Uçsuz bucaksız ruhsal enerji okyanusu dönüp duruyordu. Gizemli, yedi renkli cevher bu okyanusun ortasında, havada süzülüyordu. Kötülük enerjisi zihnine girip, bu sınırsız ruhsal enerji okyanusuna saldırdığında, belli belirsiz gök mavi enerji tabakası hemen buna karşı koydu.

Kara Patrik Affleck’in gözleri soğuktu ve Linley’e bakarken gizemli bir çekicilik taşıyordu.

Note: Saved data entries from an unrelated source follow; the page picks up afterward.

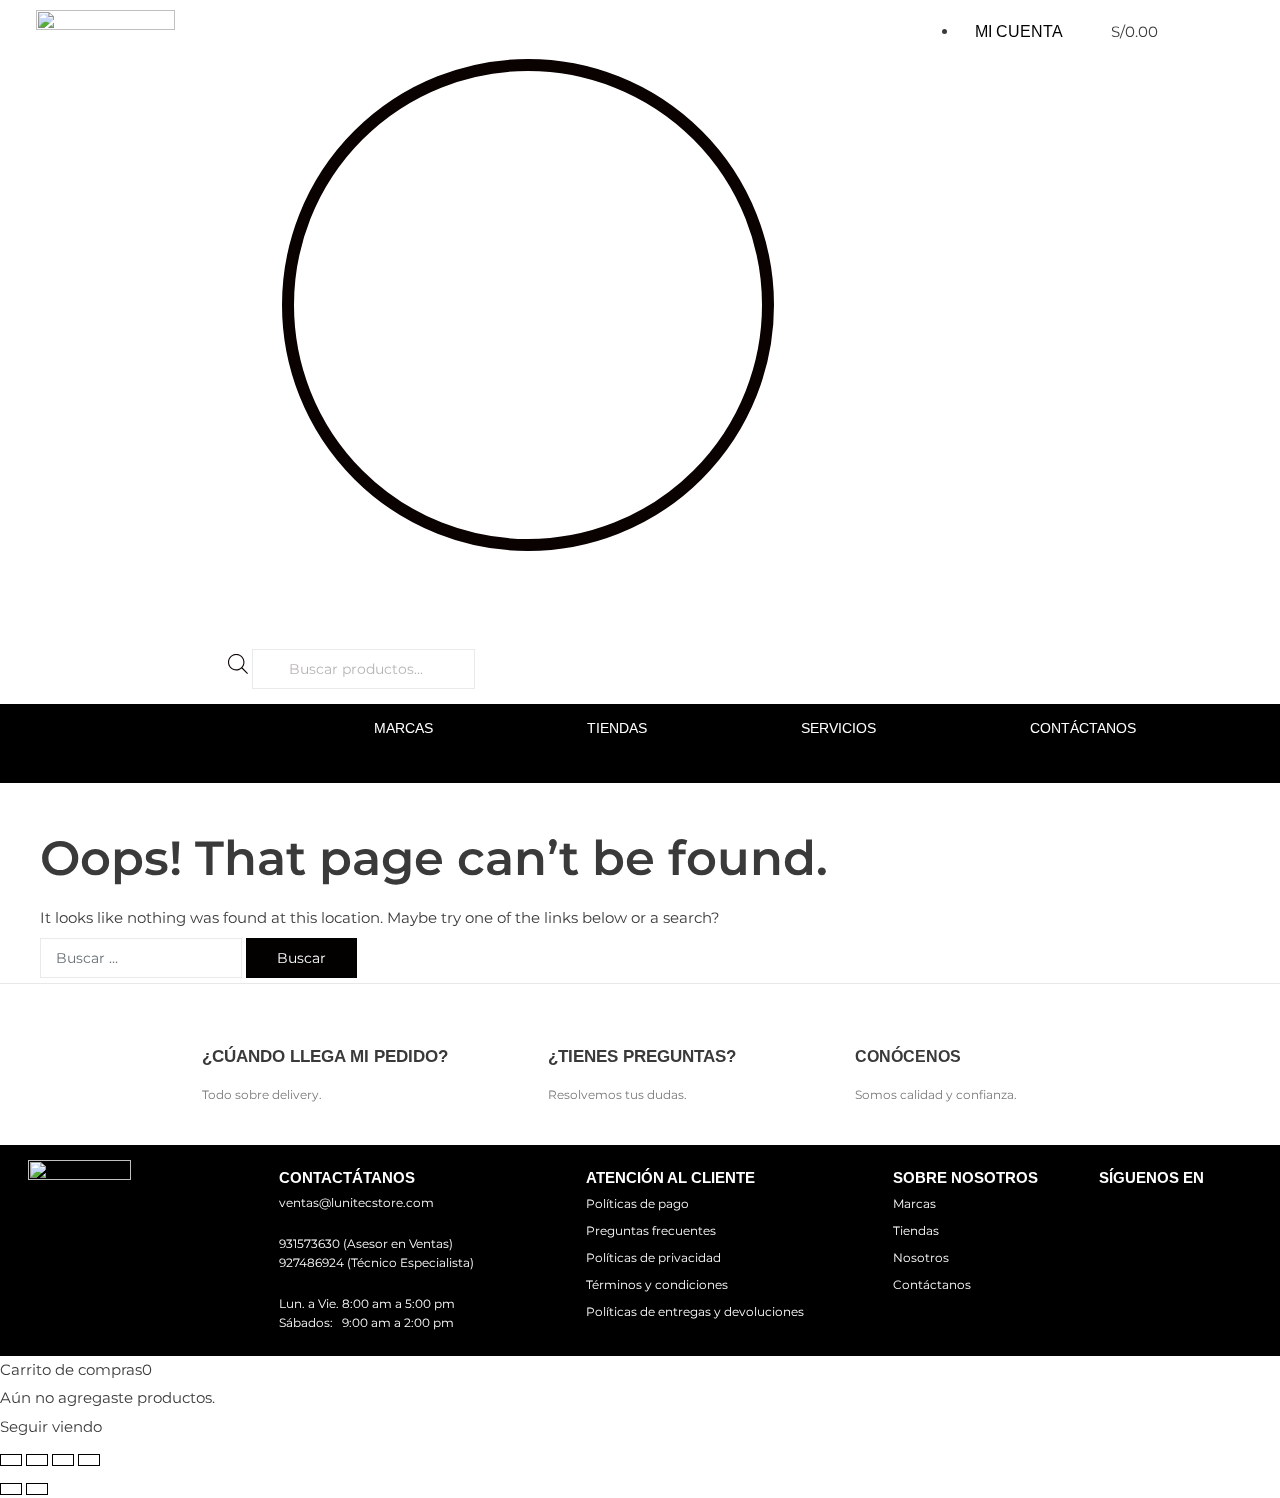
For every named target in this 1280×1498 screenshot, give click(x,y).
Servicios (838, 728)
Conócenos (908, 1056)
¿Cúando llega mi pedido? (325, 1056)
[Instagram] (1181, 1215)
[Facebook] (1123, 1215)
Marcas (403, 728)
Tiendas (617, 728)
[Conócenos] (872, 1016)
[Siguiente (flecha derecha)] (37, 1489)
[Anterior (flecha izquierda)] (11, 1489)
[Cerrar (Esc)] (89, 1460)
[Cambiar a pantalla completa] (37, 1460)
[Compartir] (63, 1460)
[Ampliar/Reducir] (11, 1460)
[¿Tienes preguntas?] (565, 1016)
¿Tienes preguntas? (642, 1056)
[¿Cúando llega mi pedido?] (219, 1016)
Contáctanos (1083, 728)
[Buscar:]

“Git. Şu fara tipi sihirli canavarı öldür.” Affleck yavaşça fısıldadı.

“Bekle. O’Casey, git onu öldür, çabuk.” Affleck’in yüzü birden değişti. Affleck Linley’in güçlü ruhsal enerjisinin ona geri saldırdığını hissetmişti. Büyünün etkisi altında olsa da, Kötülüğün Gücü Linley’in beynini yıkamayı başaramamıştı.

O’Casey iki metre uzunluğundaki ‘Yargıç Kılıcı’nı taşıyordu. ‘Yargıç Kılıcı’ soğuk, siyah bir ışıkla ışıldıyordu ve Linley’e doğru savrulurken garip bir ritimle ilerledi.

Yargıç Kılıcı doğruca Linley’in Dalga Kalkanı’yla çarpıştı.

Tam o anda…

“Bam!” Şu anda ‘Kötülüğün Gücü’ büyüsünün etkisi sebebiyle Linley tarafından aktif olarak kontrol edilmeyen Dalga Kalkanı bir köpük gibi patlayarak açıldı. Dalga Kalkanı ancak Linley’in ‘Evrenin Nabzı’ tarafından desteklendiğinde savunma yönünden güçleniyordu.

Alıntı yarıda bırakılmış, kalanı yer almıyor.